::: Records supplied

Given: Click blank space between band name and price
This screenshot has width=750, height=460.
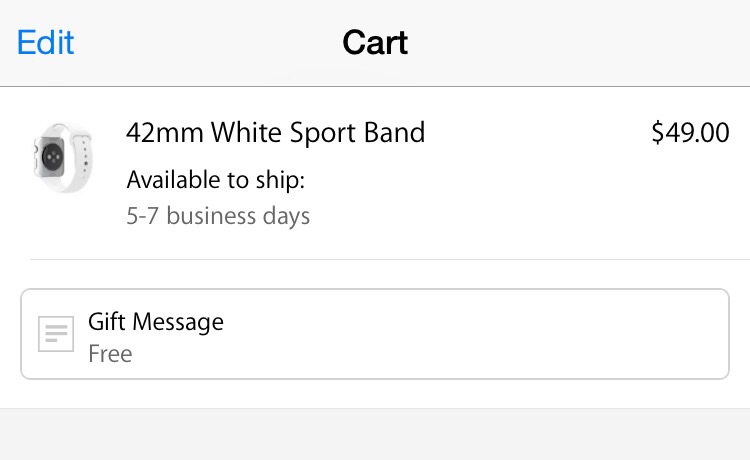Looking at the screenshot, I should coord(538,132).
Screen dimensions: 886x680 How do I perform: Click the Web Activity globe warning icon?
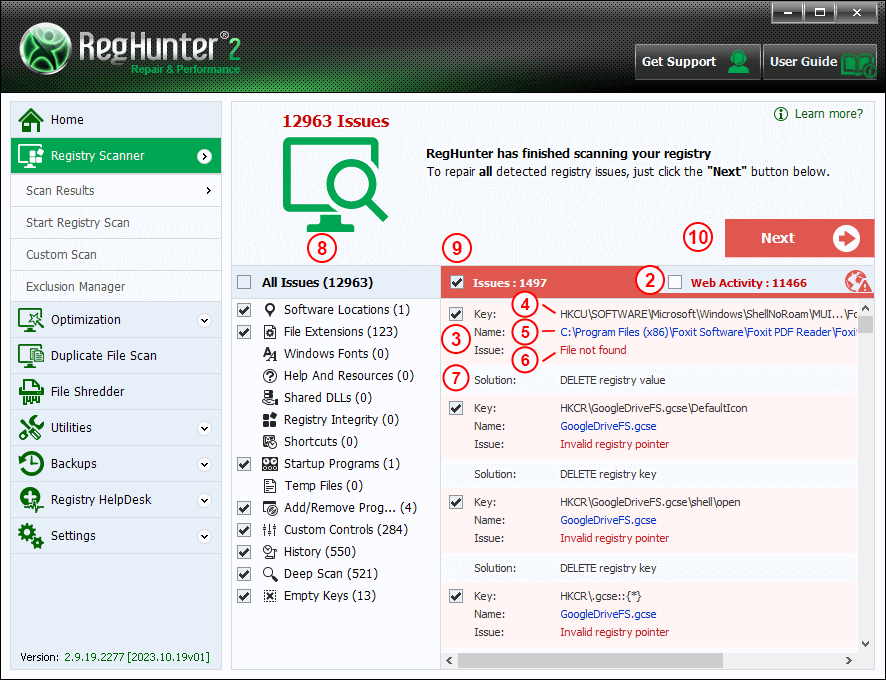click(857, 282)
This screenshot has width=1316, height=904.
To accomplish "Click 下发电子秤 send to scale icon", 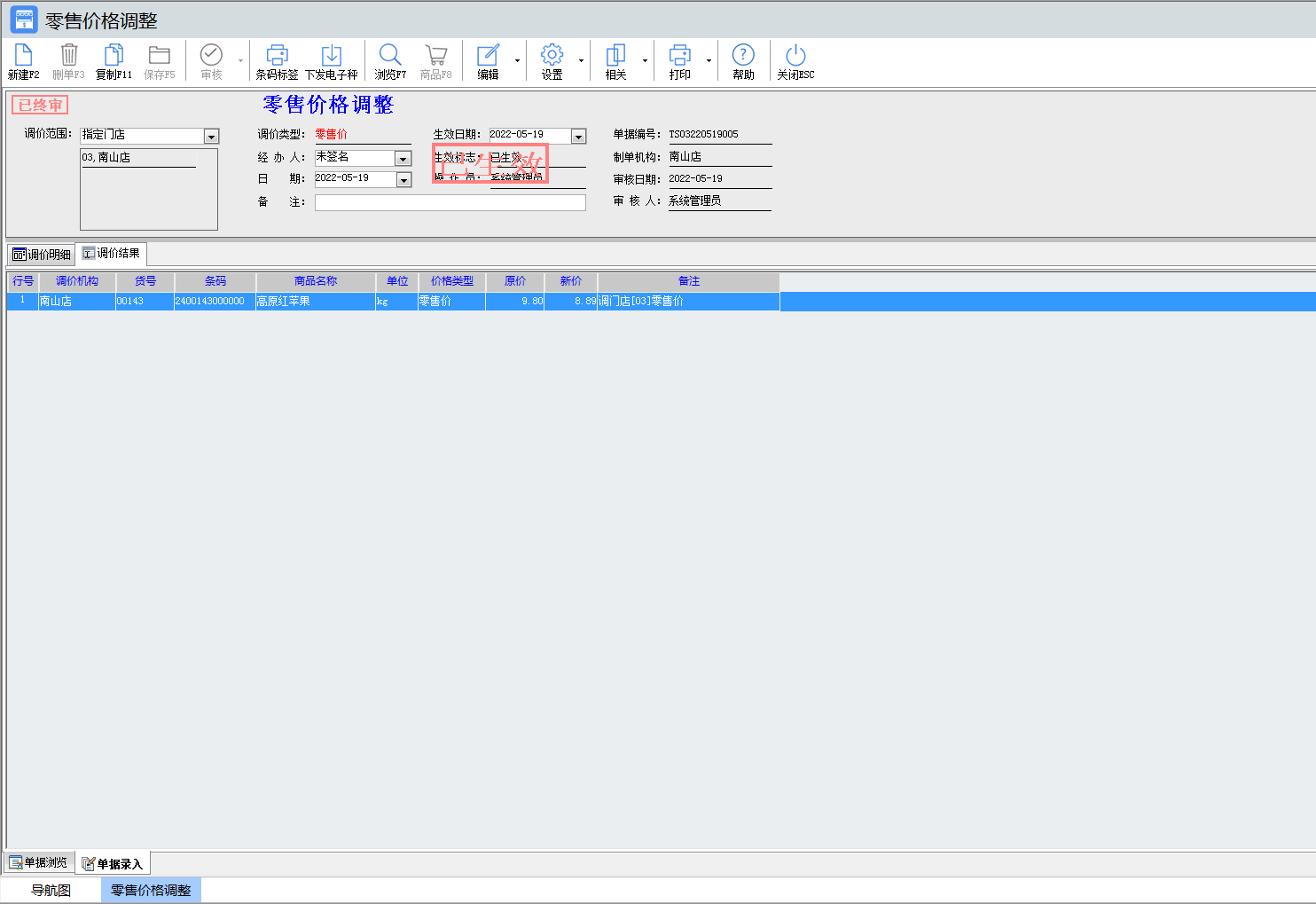I will [x=331, y=56].
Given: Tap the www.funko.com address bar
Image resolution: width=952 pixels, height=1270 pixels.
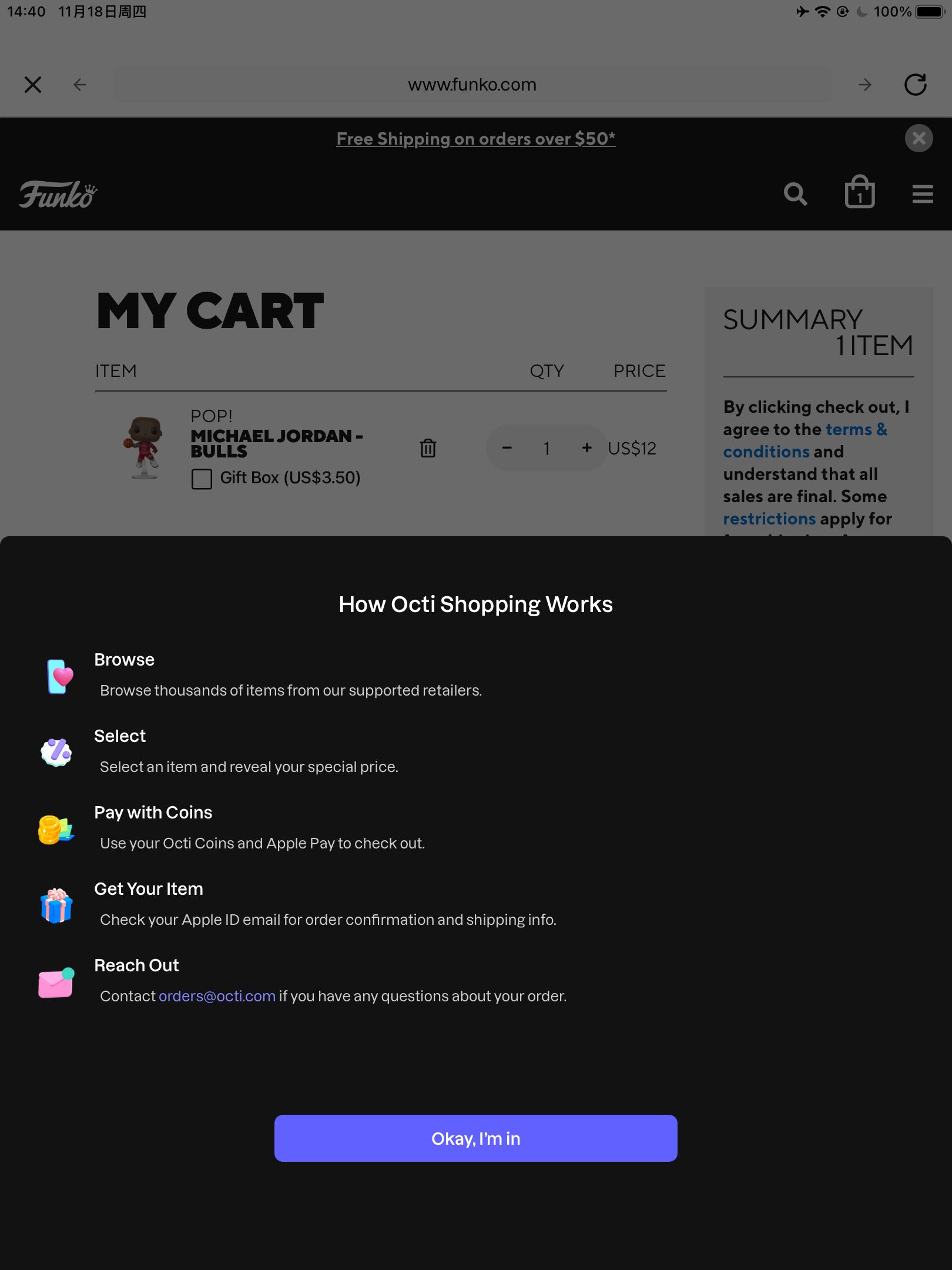Looking at the screenshot, I should 472,85.

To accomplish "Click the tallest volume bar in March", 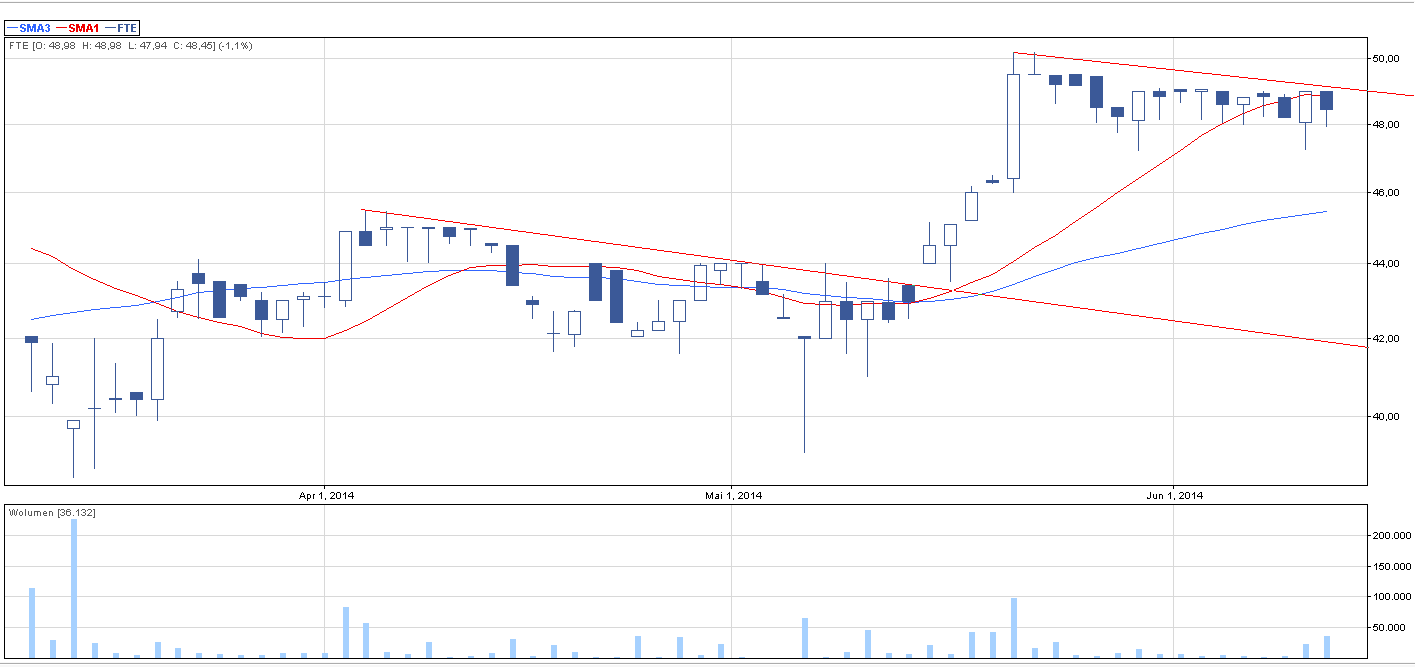I will tap(74, 588).

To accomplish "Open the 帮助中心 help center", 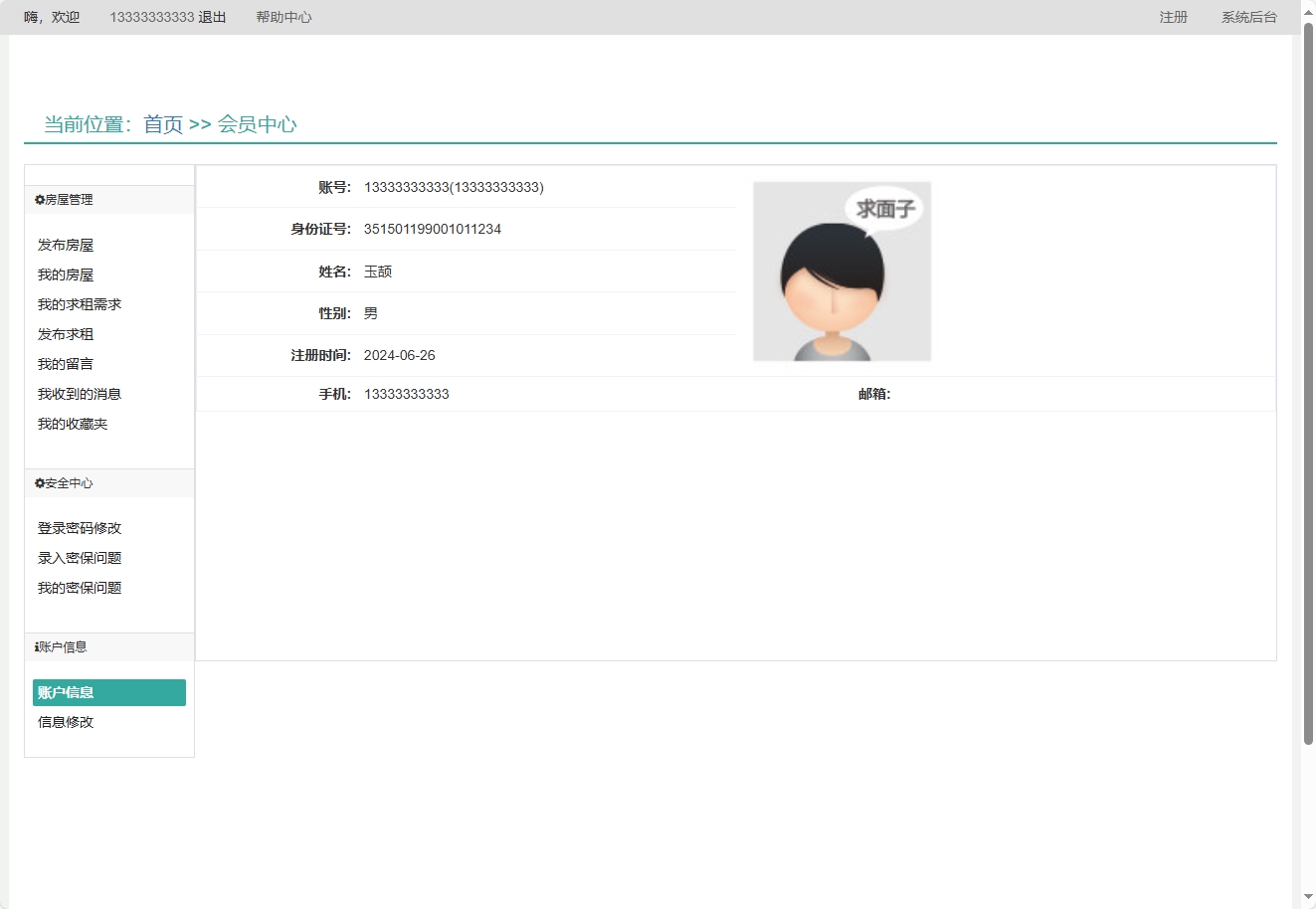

::::::

Instructions for the task: Which lines of the data contain "Given"? Copy them all.

Answer to the exercise:
Given: Click blank space between band name and price
Given: Tap the www.funko.com address bar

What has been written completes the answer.